The EU, which before the war got about 40% of its gas from Russia, has outlined plans to cut imports by two-thirds by the end of the year and phase out Russian gas entirely by 2027. The bloc has already said it will block Russian coal starting in August and most Russian oil in six months. The goal is to cut the $850 million a day Russia was making from oil and gas sales to Europe before the war began.
To offset reduced Russian supplies, European governments and utilities have bought expensive liquefied natural gas (LNG) from the United States that is delivered by ship, as opposed to gas that comes by pipeline from Russia and is often be cheaper. But the war has pushed up energy prices, fueling record inflation in Europe and helping to maintain a steady stream of income for Russia.
There are efforts to get more gas pipelines from Norway and Azerbaijan, while accelerated deployment of renewables and conservation are expected to play minor roles. Germany, which has no LNG import terminals, is bringing in four floating terminals, two of which should be operating this year.
Despite a focus on renewable energy, the crisis is pushing countries back to fossil fuels. Germany is rushing to pass legislation to restart coal-fired power plants as a temporary measure despite plans to ditch coal entirely by 2030. Officials have also urged Germans to conserve energy.
The Dutch government says it will allow coal-fired power plants to return to full capacity to conserve natural gas that would otherwise be burned to produce electricity.
Gas security in Europe is fragile despite all these measures. LPG export terminals in energy-producing countries like the US and Qatar are running at full throttle, meaning Europe is competing with Asia for limited supplies.
An explosion and fire at an export terminal in Freeport, Texas, took a fifth of US export capacity offline for months, sending another shudder to the gas market. Most of the terminal’s exports went to Europe, Rystad Energy said.

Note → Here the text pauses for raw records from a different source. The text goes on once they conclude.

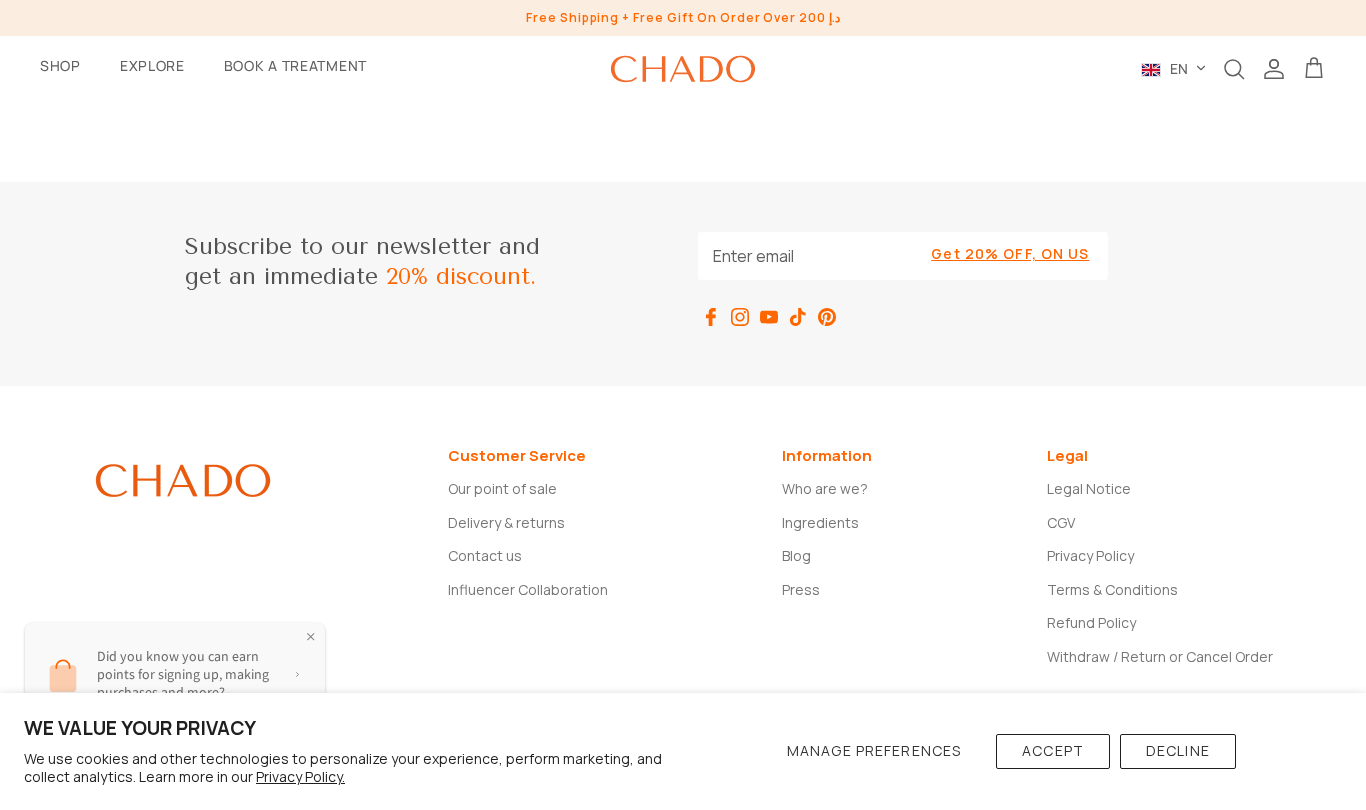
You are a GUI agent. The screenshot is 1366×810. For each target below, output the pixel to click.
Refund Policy (1091, 622)
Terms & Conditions (1112, 589)
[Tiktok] (798, 317)
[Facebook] (711, 317)
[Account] (1274, 69)
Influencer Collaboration (528, 589)
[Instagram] (740, 317)
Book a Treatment (295, 65)
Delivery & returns (506, 522)
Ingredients (820, 522)
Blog (796, 555)
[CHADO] (683, 69)
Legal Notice (1089, 488)
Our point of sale (502, 488)
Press (801, 589)
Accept (1053, 750)
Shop (60, 65)
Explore (152, 65)
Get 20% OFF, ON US (1010, 253)
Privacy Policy (1090, 555)
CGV (1061, 522)
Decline (1178, 750)
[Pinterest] (827, 317)
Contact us (485, 555)
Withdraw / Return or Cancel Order (1160, 656)
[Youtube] (769, 317)
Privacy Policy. (300, 776)
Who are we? (825, 488)
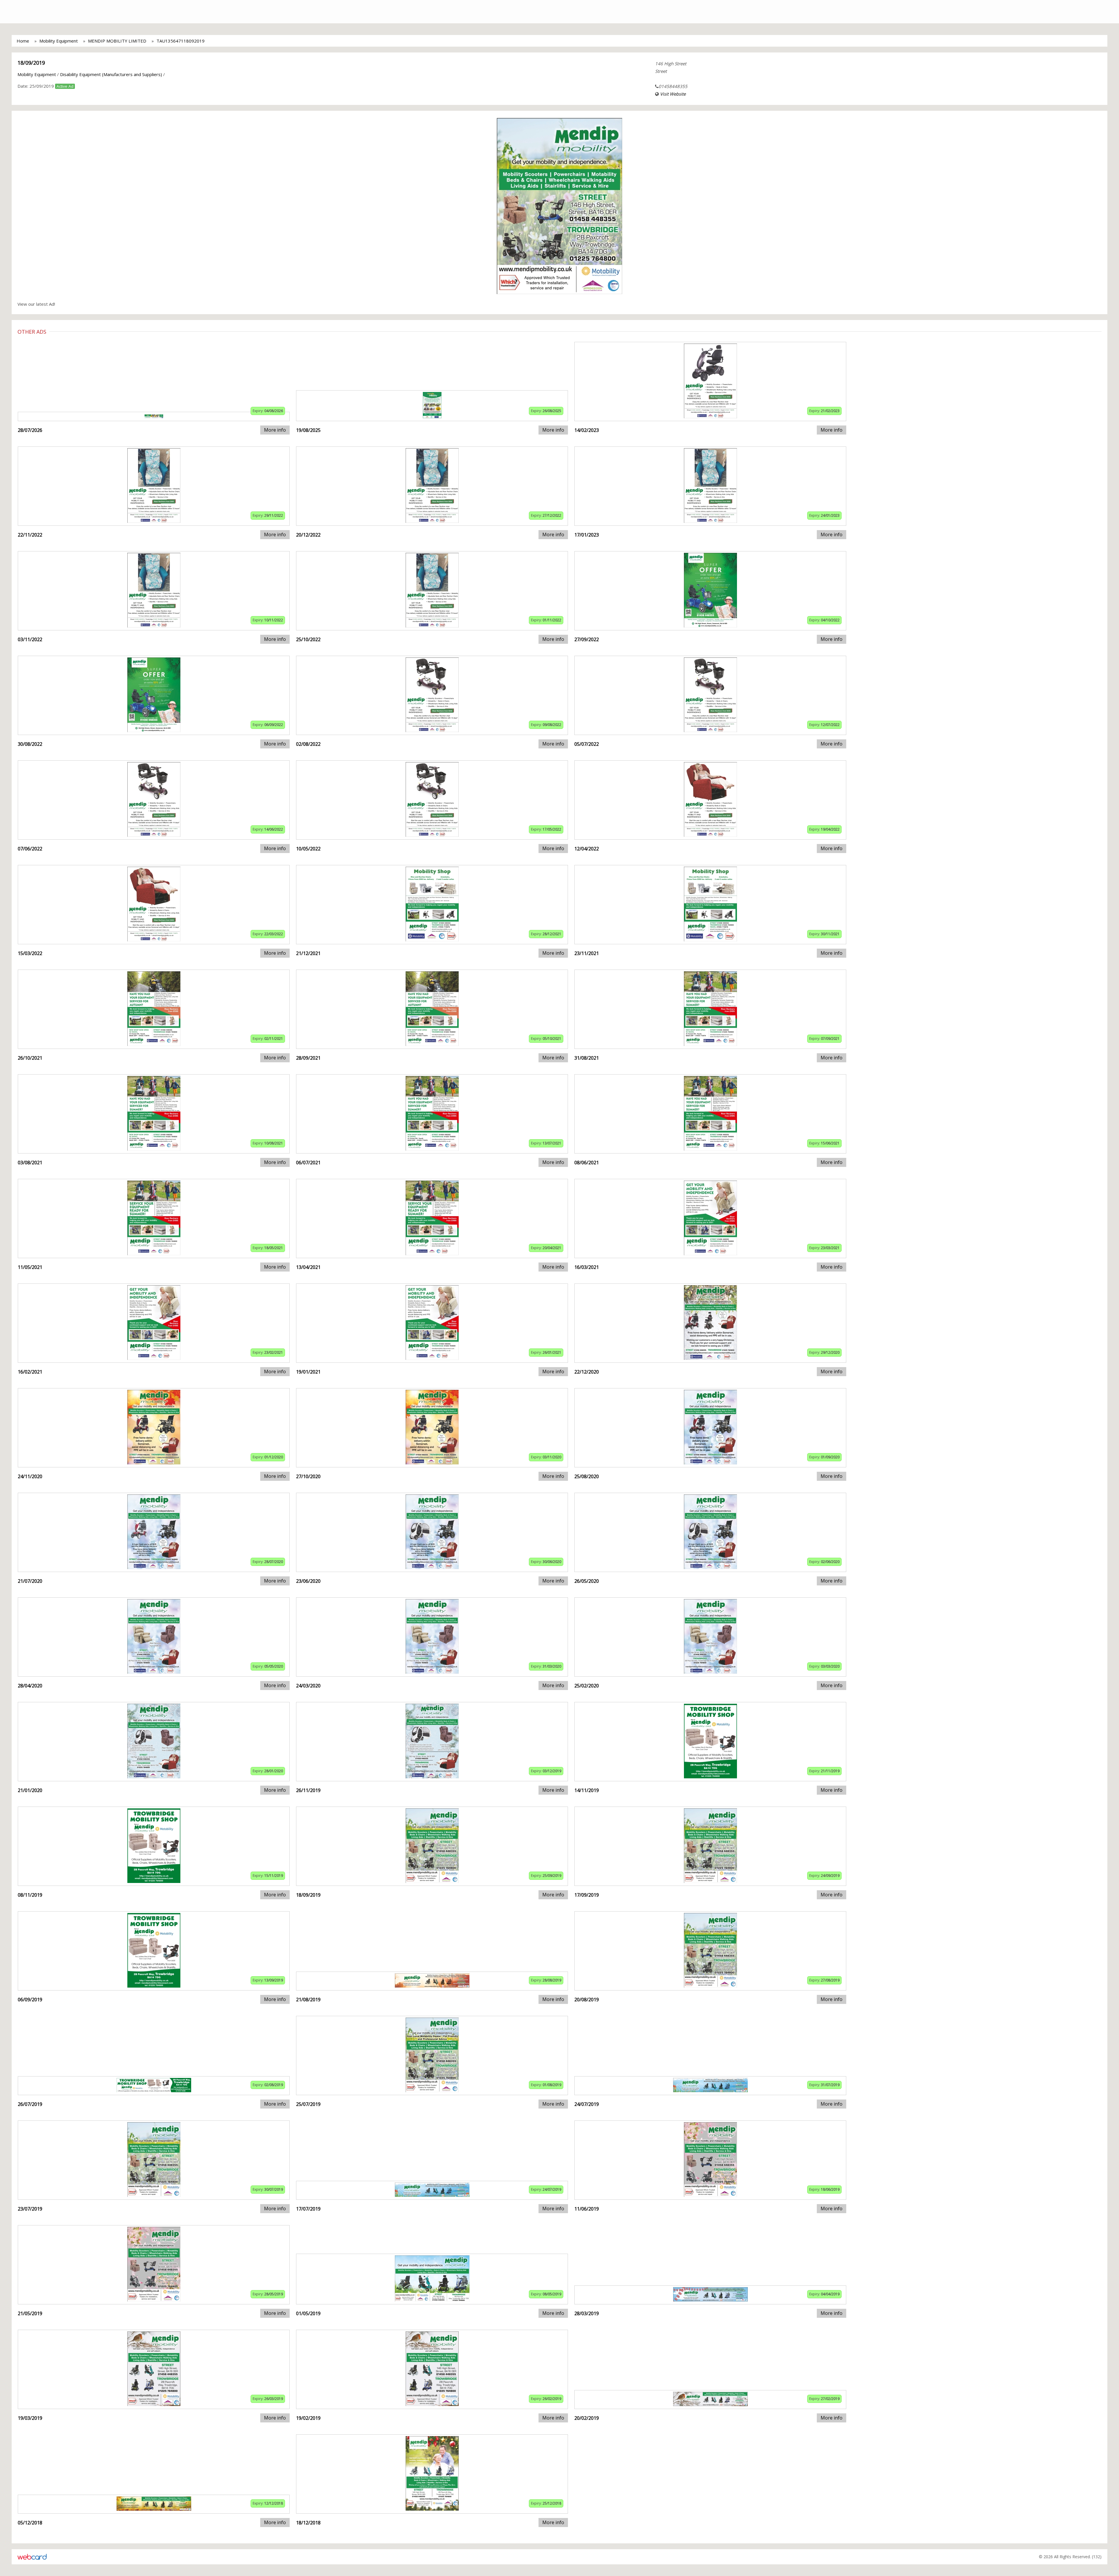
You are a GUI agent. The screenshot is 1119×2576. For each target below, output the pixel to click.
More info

Gazprom says it had to cut flows to Europe via Nord Stream 1 because Western sanctions stranded key equipment in Canada, where it had been taken for maintenance. European governments do not buy it and qualify policy reductions.
Gazprom’s moves have pushed natural gas prices up sharply after they fell in the wake of the winter heating season. That boosts Russia’s income at a time when it is under pressure from Western economic sanctions and heightens tension in Europe as it provides political and military support to Ukraine.

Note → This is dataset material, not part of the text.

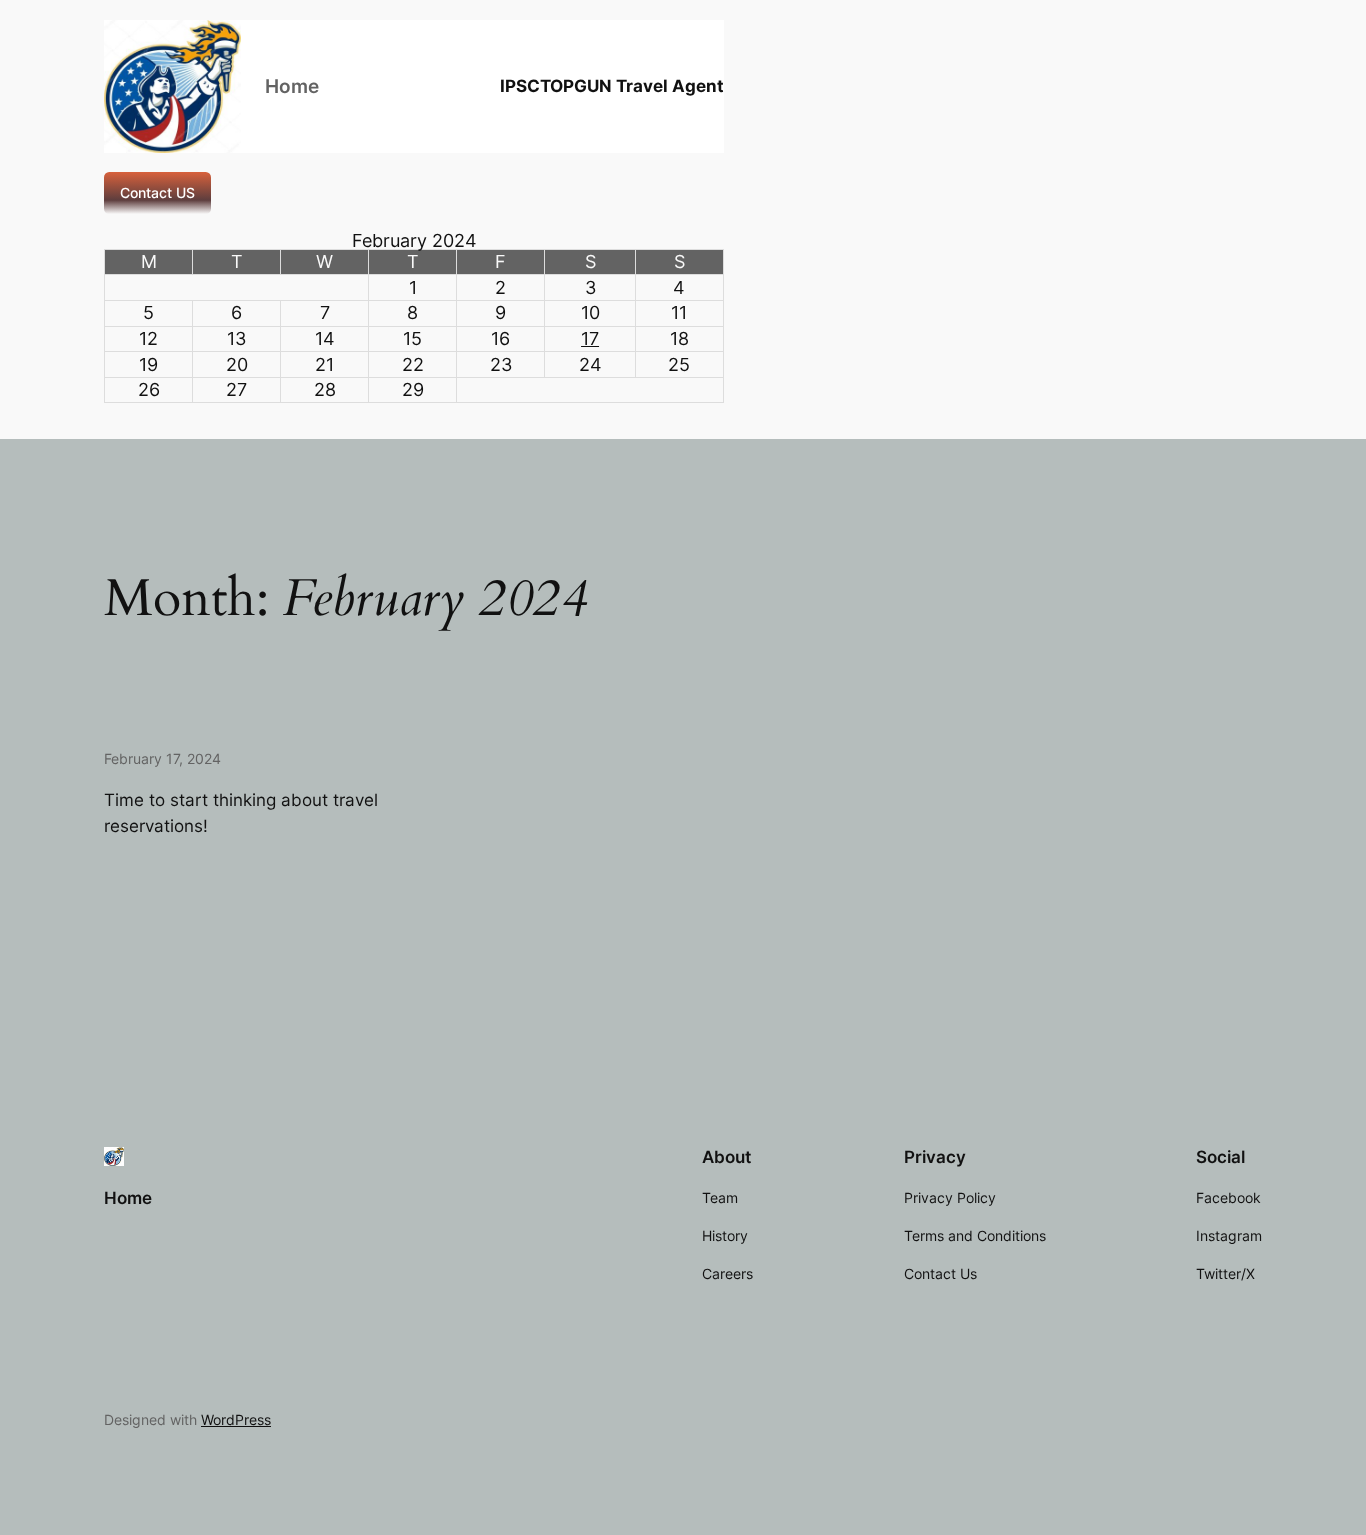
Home (292, 86)
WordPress (236, 1419)
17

Gazprom’s moves can also be seen as a pushback against Western sanctions and as a deterrent to imposing more sanctions. And large gas users have been warned that, like small ones, they are not exempt from a possible cut.
Germany and Italy saw their supplies cut off as their leaders joined French President Emmanuel Macron in Kyiv to meet President Volodymyr Zelenskyy and endorse Ukraine’s EU candidate status.
“Cutting off Nord Stream 1 flows to Europe clearly looks like an effort by Putin to stop Europe’s efforts to build up gas reserves over the summer, ready presumably for another delivery in Europe’s energy wars this winter,” said Tim Ash, strategist Sovereign Emerging Markets Senior at BlueBay Asset Management.
WILL EUROPEANS SEE THE LIGHTS GO OUT OR FREEZE THIS WINTER?
That is unlikely because EU law requires governments to ration gas supplies to industry so that homes, schools and hospitals are saved. Countries running out of gas can also ask for help from others that may be better off, though that depends on proper pipeline connections.
The downside of rationing would be industrial cutbacks and closures that could cost jobs and growth in an economy that is already battered by high inflation and could be headed for a recession.
Meanwhile, a full cut could see already-high gas prices soar toward a record 206 euros ($217) per megawatt hour from March 7, further fueling inflation. In early 2021, before Russia massed troops on the Ukrainian border, spot gas cost around €19 per megawatt hour.